しかし北米には図書館員と研究者が一同に会して日本研究資料について話し合う場
が殆どなく、EAJRSには密かに関心を持っていた。それに今年の開催地はシーボルト
が鎖国中の日本からの帰国後に住んだ街であり、ヨハン・ヨーゼフ・ホフマンがヨ
ーロッパで初めて日本研究科(在ライデン大学)を創設した土地であった事から、
プログラムにはシーボルトが持ち帰った品々が残るシーボルトハウスやライデン大
学図書館の見学が盛り込まれ魅力的であった。幸運な事に発表の機会を得ただけで
なく奨学金まで頂き今回の年次会に参加が叶った。

 今年は16カ国から125人の参加があったそうで、合計35あった発表は日本語か英語
で行われた。今年のテーマはBreaking barriers - unlocking Japanese resources
to the worldで、日本研究資料の共有や普及に特化した発表が目立った。例えば日
本におけるオープンアクセスや日本研究とデジタルスカラシップの状況や問題、日
本国内外で公開されている日本研究資料のデータベースの紹介があった。

 また、江戸時代の日本が西洋の技術や知識を学んだのが開催地オランダを通して
であった関係であろうか、江戸時代の日本と西洋をキーワードにした発表も見受け
られた。

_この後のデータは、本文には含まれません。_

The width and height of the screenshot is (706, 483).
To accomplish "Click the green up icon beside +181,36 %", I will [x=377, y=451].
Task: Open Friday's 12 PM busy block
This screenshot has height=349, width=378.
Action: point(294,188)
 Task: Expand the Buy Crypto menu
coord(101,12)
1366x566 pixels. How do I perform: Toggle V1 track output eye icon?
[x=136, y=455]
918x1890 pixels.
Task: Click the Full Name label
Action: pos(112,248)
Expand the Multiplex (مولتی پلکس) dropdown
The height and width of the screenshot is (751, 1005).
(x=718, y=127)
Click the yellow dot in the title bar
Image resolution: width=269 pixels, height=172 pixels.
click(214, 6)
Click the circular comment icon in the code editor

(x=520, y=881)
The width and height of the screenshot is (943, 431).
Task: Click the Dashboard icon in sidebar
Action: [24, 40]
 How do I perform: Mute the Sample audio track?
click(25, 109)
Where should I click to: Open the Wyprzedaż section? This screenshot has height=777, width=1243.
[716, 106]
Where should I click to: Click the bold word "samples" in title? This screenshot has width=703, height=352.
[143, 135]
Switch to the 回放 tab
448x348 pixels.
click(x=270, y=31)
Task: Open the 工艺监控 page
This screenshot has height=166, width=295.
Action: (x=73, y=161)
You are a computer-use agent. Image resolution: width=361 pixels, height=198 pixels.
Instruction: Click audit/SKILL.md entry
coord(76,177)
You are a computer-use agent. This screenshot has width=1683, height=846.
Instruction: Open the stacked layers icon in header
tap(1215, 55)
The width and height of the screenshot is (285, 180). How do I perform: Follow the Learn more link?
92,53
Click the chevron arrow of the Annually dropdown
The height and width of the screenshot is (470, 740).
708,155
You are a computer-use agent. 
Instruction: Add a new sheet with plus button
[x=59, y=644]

その中には17世紀の外交史料、蘭学関係資料、当時の欧州と日本の芸術交
流などをテーマにした発表があった。発表の要旨やスライドはEAJRSのサイトで公開
されている( http://eajrs.net/node/355 )。

 私がこの会議に米国から参加し、日本研究をサポートする図書館員の苦労(日本
語資料のディスカバリーツールへの導入など)は大陸が変わっても同じだと気付い
たと同時に、ひとことに日本研究と言っても、ところ変わればそのアプローチや使
う資料が随分異なるのだとも感じた。会期中ライデン大学図書館の貴重書室やシー
ボルトハウスではシーボルトが19世紀に日本から持ち帰った資料を見学させていた
だいた。米国の図書館にも勿論それより古い資料も所蔵されているが、それらは当
時の日本で収集したものではなく、後になって(恐らくは欧州からも)遡及収集し
たものだと考えられる。図書館所蔵資料の発表で米国からはイエール大学のLGBTQ資
料収集について報告があった。また、私自身も第二次世界大戦中に日本帝国軍が作
成した外邦図が戦後アメリカ陸軍地図局を経て大学図書館に配布された歴史につい
て発表した。僅か数日間ながら欧米の各機関所蔵の日本研究資料の紹介を受けると
北米のそれと異なる特色がある様に思え、地域ごとに収集資料の役割分担が変わる
のではないかと考え始めた。

 例えば、私が所属する図書館では江戸時代に出版されていた武鑑を多く所蔵して
おり、引き続き収集していた。しかしながら、武鑑は日本にもあるし、欧州にだっ
てあるはずだ。しかしながら、日本帝国軍から接収された外邦図はその多くが米国
にのみ存在する。またLGBTQ資料に関しては同性婚が合法になるような国での収集が
スムーズかもしれない。日本国外に存在する資料はこのように地域ごとに特色があ
って良いはずだと。

 しかし、日本研究資料が世界中に散らばっていても構わないと言うには資料のデ
ジタル化が欠かせない。日本から接収された外邦図が米国に、シーボルトが持ち帰
った幕府禁制の日本地図がオランダに存在する。勿論日本研究者が必要とする資料
で日本にしか存在しないものも山ほどある。「ユニオンカタログ」というキーワー
ドが会議中に何度も出たが、こうして各地に散在する資料がデジタルという形でひ
とところに集客されていれば、研究者の活動を何とも円滑にするに違いない。その
ためにも、この様な国際会議で世界中から研究者や資料収集スペシャリストが集ま
り、どこにどんな資料があるのか、似たような資料をどのように一つのカタログに
集約するのか、そして利用者のアクセスをどう提供するかなど情報共有と議論を続
けて行く事が懸命だろう。EAJRSはそうした議論のできる非常に貴重な場で、今回参
加の機会が得られた事に感謝したい。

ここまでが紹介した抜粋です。